Dodano:   /  Zmieniono: 
Czy do 2030 roku znajdziemy drugą Ziemię? (fot. sxc.hu)Źródło:FreeImages.com
Ludzkość konsumuje dziś o 50 proc. więcej, niż Ziemia może nam zapewnić, Polacy – o ponad 100 proc., co stawia nas na 45 miejscu wśród 148 państw świata. Jeśli nic się nie zmieni, w 2030 r. ludzie będą potrzebowali ponad dwóch planet, aby przetrwać - ostrzega WWF.
- Jeśli nie ograniczymy konsumpcji i nie zmienimy codziennych nawyków, Ziemia nie będzie w stanie nas utrzymać – alarmuje organizacja ekologiczna WWF, która przygotowała kolejny raport nt. stanu środowiska na świecie, "Living Planet Report". Wynika z niego, że ludzkość konsumuje dziś o 50 procent więcej, niż Ziemia jest w stanie wyprodukować, a Polacy – o ponad 100 proc. - "Jeżeli ten trend zostanie utrzymany, w  2030 roku będziemy potrzebować więcej niż dwóch planet, aby ludzkość mogła przetrwać" - czytamy w informacji prasowej.

Efekty nadmiernej eksploatacji planety widać już dziś. Na podstawie danych zbieranych od 1970 r., a dotyczących stanu zachowania ponad 9  tys. populacji 2 688 gatunków ssaków, ptaków, gadów, płazów i ryb -  wiemy, że ich liczebność zmniejszyła się w skali globalnej o jedną trzecią. Wysokość strat zależy od części świata. Najgorzej jest w strefie tropikalnej, gdzie dramatycznie ubywa gatunków (dane mówią aż o 60 proc.), co wynika z ogromnej, ogólnej różnorodności biologicznej tych obszarów i z faktu, że w ostatnich dziesięcioleciach niszczenie lasów równikowych przyspiesza. Nieco inaczej jest w strefie umiarkowanej, gdzie niektórych gatunków przybywa, głównie dzięki działaniom ochronnym na rzecz zagrożonych zwierząt - informuje WWF.

Tym, co powoduje niszczenie siedlisk i związane z nim wymieranie gatunków, jest wzrost tzw. śladu ekologicznego, związanego z aktywnością ludzi. To, jak mocno odciska się ten ślad, zależy m.in. od wzrostu liczby ludności, poziomu konsumpcji na osobę i sposobu wykorzystania zasobów naturalnych. Liczą się też emisje dwutlenku węgla (związane z  działalnością ludzi), wielkość pól przeznaczonych pod uprawy i hodowlę, ilość drewna pozyskiwanego z lasów oraz poławianych ryb i owoców morza, a  także budowa infrastruktury.

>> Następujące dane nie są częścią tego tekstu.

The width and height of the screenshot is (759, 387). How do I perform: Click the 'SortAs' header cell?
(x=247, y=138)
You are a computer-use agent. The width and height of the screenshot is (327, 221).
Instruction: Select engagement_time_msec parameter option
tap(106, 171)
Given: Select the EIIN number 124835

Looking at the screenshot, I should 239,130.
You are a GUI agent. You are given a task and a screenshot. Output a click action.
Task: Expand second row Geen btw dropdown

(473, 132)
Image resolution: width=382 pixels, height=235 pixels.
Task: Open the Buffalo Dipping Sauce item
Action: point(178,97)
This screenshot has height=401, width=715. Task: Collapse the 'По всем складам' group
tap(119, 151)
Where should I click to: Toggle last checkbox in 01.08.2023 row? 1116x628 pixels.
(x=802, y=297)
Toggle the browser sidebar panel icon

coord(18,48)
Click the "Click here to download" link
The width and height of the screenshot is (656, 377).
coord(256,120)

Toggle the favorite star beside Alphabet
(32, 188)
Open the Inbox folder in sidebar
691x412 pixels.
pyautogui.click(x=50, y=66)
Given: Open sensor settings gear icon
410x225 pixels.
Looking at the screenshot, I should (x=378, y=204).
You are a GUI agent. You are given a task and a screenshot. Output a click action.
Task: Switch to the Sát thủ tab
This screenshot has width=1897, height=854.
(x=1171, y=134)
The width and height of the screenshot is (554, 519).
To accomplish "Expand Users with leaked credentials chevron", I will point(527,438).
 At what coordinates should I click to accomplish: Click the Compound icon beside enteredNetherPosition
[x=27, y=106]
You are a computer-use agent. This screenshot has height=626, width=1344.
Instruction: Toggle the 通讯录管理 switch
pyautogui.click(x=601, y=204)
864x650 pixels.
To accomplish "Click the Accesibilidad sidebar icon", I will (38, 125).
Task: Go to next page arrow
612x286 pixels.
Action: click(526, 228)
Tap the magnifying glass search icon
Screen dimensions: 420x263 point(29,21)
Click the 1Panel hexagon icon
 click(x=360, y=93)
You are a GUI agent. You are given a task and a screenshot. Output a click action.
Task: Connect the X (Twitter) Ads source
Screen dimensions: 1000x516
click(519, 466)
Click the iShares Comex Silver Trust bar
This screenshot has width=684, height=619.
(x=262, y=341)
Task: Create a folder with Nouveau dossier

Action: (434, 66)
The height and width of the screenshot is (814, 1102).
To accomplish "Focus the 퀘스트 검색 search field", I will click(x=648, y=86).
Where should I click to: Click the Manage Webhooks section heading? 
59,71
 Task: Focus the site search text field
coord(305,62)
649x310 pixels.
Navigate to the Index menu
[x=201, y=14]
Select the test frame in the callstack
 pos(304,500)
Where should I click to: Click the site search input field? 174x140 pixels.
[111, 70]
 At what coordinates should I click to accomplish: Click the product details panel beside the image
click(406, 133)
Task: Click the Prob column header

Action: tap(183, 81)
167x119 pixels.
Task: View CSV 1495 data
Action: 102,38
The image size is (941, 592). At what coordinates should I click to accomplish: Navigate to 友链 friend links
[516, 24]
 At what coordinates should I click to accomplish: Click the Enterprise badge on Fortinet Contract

Ekolodzy podkreślają, że można jeszcze odwrócić trendy, które grożą wyeksploatowaniem Ziemi - można zmienić nasze codzienne zachowania w  wielu dziedzinach życia, ucząc się oszczędnie korzystać z zasobów Ziemi. "Ograniczajmy czynności związane z emisją dwutlenku węgla, jedzmy żywność, które powstała w sposób przyjazny dla środowiska, kupujmy produkty z ekologicznym certyfikatem. Bez względu na to, pod jaką szerokością geograficzną mieszkamy, możemy mieć wpływ np. na obniżenie emisji gazów cieplarnianych i ocalenie tropikalnych lasów, nie kupując tropikalnego drewna bez certyfikatu FSC" - sugerują autorzy raportu.